Along with Georgia and Moldova, two other post-Soviet countries keen to move out of Moscow’s orbit, Kiev will sign the deal with Brussels to establish a free-trade area and introduce a raft of measures designed to synchronise economies with EU nations, as well as improve rule of law and human rights.
The European commission president, José Manuel Barroso, said this week that the agreements were of “huge strategic importance”, coming as they do amid unrest in eastern Ukraine.
Ukrainian President Petro Poroshenko has signed up to a trade and economic pact with the European Union, saying it may be the “most important day” for his country since it became independent from the Soviet Union.
“It’s absolutely a new perspective for my country,” Poroshenko said.
The Ukraine–European Union Association Agreement is a treaty between the European Union (EU) and Ukraine that establishes a political association between the two parties.
The parties committed to cooperate and converge policy, legislation, and regulation across a broad range of areas, including equal rights for workers, steps towards visa-free movement of people, the exchange of information and staff in the area of justice, the modernization of Ukraine’s energy infrastructure, and access to the European Investment Bank.

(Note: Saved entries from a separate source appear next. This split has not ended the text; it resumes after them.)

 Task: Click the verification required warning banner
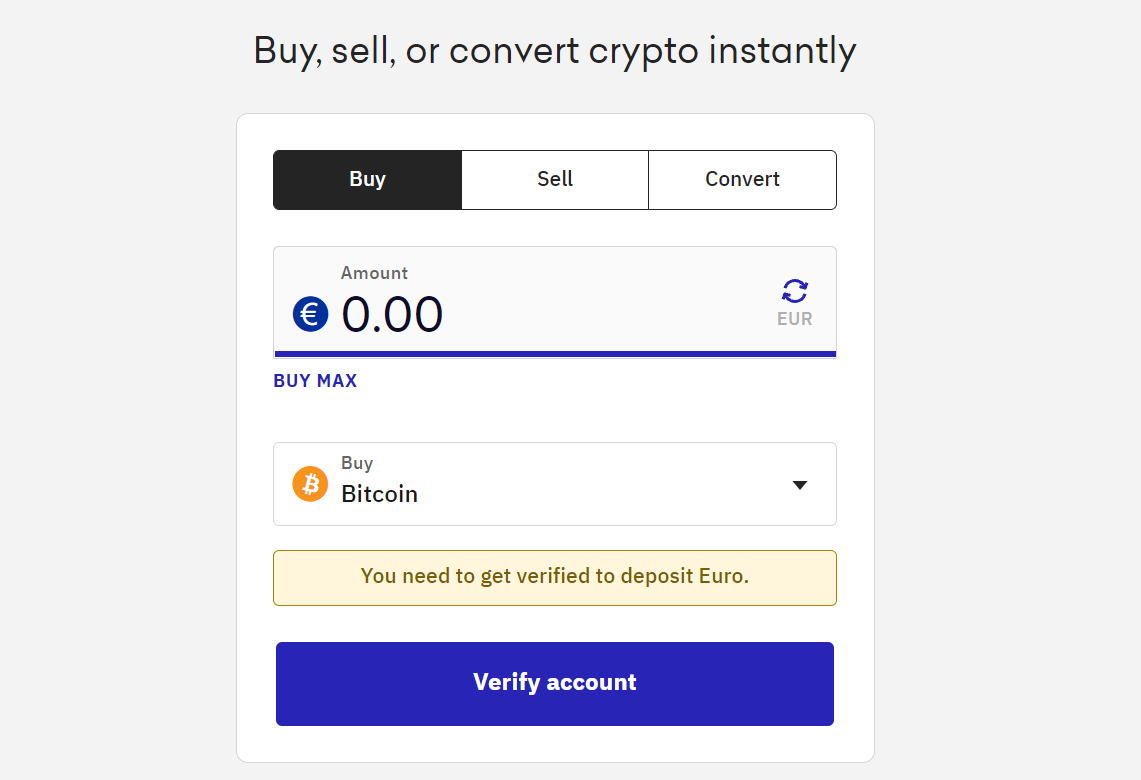[x=555, y=577]
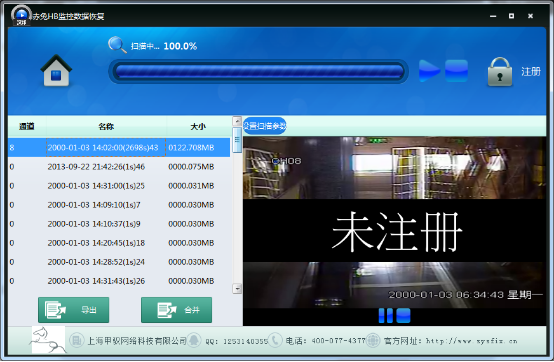
Task: Start scanning with the blue play arrow
Action: coord(429,71)
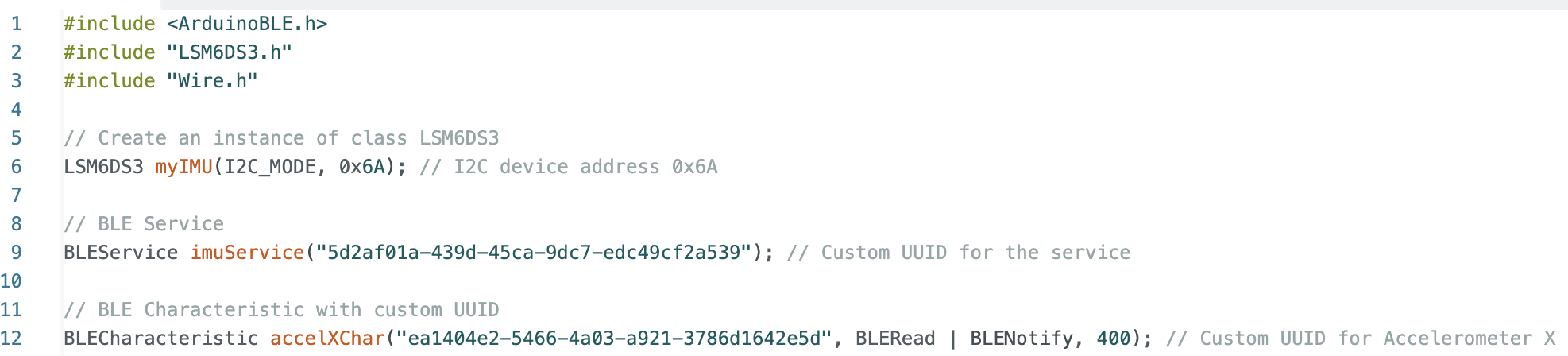
Task: Click the "LSM6DS3.h" include string
Action: point(230,52)

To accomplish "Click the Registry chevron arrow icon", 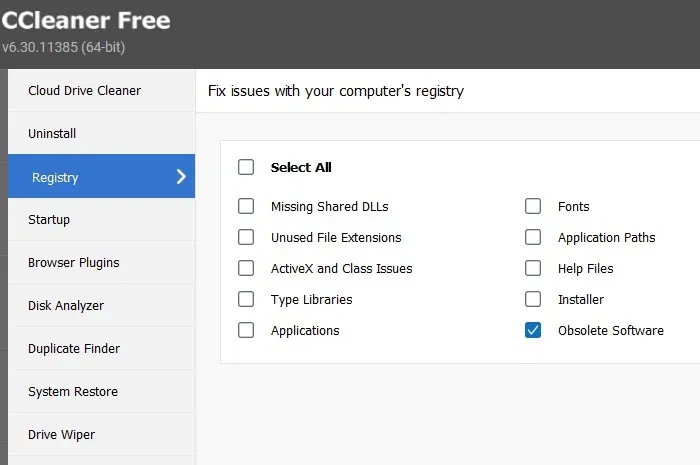I will [x=181, y=177].
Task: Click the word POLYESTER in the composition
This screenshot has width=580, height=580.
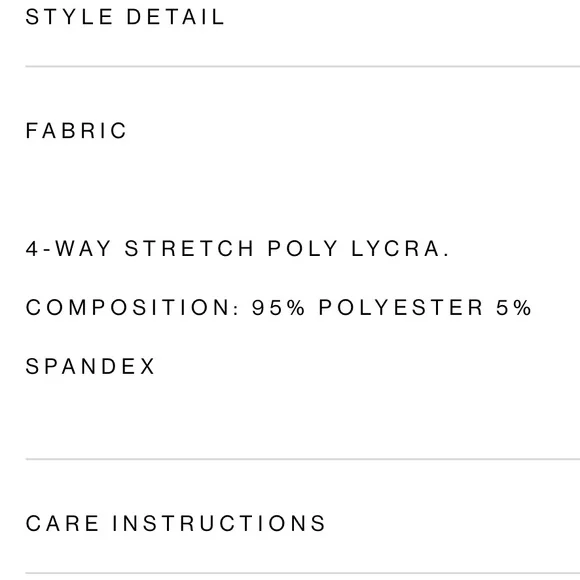Action: pos(401,307)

The parties committed to regular summit meetings, and meetings among ministers, other officials, and experts.
The agreement commits Ukraine to economic, judicial and financial reforms to converge its policies and legislation to those of the European Union.
Ukraine committed to gradually conform to EU technical and consumer standards.
The EU agreed to provide Ukraine with political and financial support, access to research and knowledge, and preferential access to EU markets.
The agreement commits both parties to promote a gradual convergence toward the EU’s Common Security and Defence Policy and European Defence Agency policies.